Cannes 2021 : le Prix Un certain regard décerné aux Poings desserrés, film avec vrai point de vue

16 juillet 2021 | PAR Geoffrey Nabavian

Alors que le Festival de Cannes 2021 s’apprête à s’achever, et que les rumeurs vont bon train quant au film qui gagnera la Palme d’or (nos pronostics ici), le Prix Un certain regard a été décerné, à un lauréat qui le méritait.

Cette année au Festival de Cannes, au sein d’Un certain regard, section parallèle recentrée en 2021 sur le jeune cinéma international, vingt films tenaient l’affiche. Le jury de cette année, présidé par la réalisatrice britannique Andrea Arnold – qui présentait par ailleurs son documentaire Cow au Festival – et comptant aussi dans ses rangs Michael Covino, Daniel Burman, Elsa Zylberstein et Mounia Meddour, a choisi de justement distinguer par le Prix de la section le film Les Poings desserrés, qui se distingue non pas par son cadre ou par son sujet, mais davantage par ses choix de mise en scène et son ambiance. Chroniquant la vie d’une famille russe aux membres fatigués, et au père possessif, dans une ville russe reculée et désindustrialisée, entre montagnes et béton, il s’accroche aux visages, et aux conflits ayant cours dans cette fratrie, sans les révéler tout de suite.

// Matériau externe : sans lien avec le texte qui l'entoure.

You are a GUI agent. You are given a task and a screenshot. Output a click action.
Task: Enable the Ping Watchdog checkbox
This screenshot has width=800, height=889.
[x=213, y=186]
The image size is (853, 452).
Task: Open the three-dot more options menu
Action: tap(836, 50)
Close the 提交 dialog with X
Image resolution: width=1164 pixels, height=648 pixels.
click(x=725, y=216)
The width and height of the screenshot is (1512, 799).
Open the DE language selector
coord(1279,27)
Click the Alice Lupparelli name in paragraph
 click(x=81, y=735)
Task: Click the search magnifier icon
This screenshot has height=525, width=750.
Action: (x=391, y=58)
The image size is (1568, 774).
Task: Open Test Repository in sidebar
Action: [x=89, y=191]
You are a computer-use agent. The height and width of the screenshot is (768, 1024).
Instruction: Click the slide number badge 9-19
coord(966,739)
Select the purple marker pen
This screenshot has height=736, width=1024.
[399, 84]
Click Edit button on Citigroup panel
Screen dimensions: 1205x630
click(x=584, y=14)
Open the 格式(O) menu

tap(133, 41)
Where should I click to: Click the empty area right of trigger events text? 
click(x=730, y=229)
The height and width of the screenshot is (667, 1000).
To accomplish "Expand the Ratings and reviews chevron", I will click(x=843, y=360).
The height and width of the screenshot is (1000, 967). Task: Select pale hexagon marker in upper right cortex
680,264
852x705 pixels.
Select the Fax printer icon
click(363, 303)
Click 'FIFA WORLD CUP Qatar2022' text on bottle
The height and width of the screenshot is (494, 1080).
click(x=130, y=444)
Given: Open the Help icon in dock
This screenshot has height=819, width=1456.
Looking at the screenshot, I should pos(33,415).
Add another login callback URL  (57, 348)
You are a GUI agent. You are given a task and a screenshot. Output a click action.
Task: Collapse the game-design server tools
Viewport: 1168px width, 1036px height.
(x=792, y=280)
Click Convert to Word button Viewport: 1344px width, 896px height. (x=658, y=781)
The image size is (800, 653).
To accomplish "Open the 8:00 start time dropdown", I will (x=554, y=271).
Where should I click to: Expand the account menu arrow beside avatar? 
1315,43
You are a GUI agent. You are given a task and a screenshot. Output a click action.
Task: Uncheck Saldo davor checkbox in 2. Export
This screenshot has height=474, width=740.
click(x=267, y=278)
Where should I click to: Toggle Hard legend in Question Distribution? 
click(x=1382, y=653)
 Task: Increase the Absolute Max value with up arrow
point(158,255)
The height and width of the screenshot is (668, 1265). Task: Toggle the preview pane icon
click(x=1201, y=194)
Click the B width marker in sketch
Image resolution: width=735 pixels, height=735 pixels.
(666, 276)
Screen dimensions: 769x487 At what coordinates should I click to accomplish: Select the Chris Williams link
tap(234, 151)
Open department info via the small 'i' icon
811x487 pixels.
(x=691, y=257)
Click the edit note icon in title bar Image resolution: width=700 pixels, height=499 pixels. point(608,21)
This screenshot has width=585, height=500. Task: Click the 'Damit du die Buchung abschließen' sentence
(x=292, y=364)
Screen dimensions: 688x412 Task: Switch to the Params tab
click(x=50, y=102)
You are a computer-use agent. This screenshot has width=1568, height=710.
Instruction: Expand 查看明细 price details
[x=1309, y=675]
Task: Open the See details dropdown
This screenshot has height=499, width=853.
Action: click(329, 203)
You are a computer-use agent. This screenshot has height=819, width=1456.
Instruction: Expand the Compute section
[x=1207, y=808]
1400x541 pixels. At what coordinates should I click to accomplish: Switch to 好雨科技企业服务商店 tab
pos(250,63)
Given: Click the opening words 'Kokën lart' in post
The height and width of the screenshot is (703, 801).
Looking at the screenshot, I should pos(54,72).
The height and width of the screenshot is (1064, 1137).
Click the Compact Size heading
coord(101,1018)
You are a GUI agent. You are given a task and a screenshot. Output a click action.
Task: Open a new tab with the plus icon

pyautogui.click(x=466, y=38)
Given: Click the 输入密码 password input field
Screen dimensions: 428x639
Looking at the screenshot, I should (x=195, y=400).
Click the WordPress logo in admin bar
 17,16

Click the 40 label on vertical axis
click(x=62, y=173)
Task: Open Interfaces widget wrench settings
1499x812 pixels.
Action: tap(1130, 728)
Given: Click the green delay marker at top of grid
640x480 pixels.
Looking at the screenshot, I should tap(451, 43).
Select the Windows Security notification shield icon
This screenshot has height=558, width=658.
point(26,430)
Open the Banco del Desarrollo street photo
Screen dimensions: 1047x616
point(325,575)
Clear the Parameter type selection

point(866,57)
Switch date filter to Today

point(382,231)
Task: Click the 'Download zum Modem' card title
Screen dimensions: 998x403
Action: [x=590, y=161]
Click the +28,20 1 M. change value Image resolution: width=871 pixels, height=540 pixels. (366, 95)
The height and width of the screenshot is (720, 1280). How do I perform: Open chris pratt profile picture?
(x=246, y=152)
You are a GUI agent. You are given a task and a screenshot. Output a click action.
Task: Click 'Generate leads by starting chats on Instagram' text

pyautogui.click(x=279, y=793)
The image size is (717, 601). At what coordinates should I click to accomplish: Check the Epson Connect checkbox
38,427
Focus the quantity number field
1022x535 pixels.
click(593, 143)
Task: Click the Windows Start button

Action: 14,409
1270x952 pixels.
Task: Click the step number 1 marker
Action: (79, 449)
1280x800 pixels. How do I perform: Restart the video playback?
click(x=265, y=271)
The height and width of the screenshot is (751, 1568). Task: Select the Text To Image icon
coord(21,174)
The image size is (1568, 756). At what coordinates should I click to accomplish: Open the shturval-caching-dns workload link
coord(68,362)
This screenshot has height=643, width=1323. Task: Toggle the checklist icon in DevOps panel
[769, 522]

La réalisatrice Kira Kovalenko y pose d’emblée, face au spectateur, des blocs de sentiments et d’émotions – dans lesquels se côtoient noirceur et lumière – et laisse ensuite au public tout le temps de fouiller en eux pour y trouver un chemin. Avec au centre du récit entre autres, une jeune fille forcée de subir des « opérations biologiques » en hôpital, défendue par son frère parti dans une grande ville pour trouver un autre horizon mais finalement revenu, contre le fameux père, peut-être malade…

On se réjouit également du Prix d’ensemble attribué à Bonne mère, très beau nouveau long-métrage réalisé par Hafsia Herzi, et soutenu par une technique parfaite et une troupe d’acteurs tous formidables, menés par Halima Benhamed, formidable en mère issue d’un milieu pauvre faisant tout pour assurer le meilleur présent à toute sa famille, dont son fils en attente de jugement. Ainsi que du Prix de l’audace reçu par le très maîtrisé La civil, dont vous pouvez découvrir notre critique ici.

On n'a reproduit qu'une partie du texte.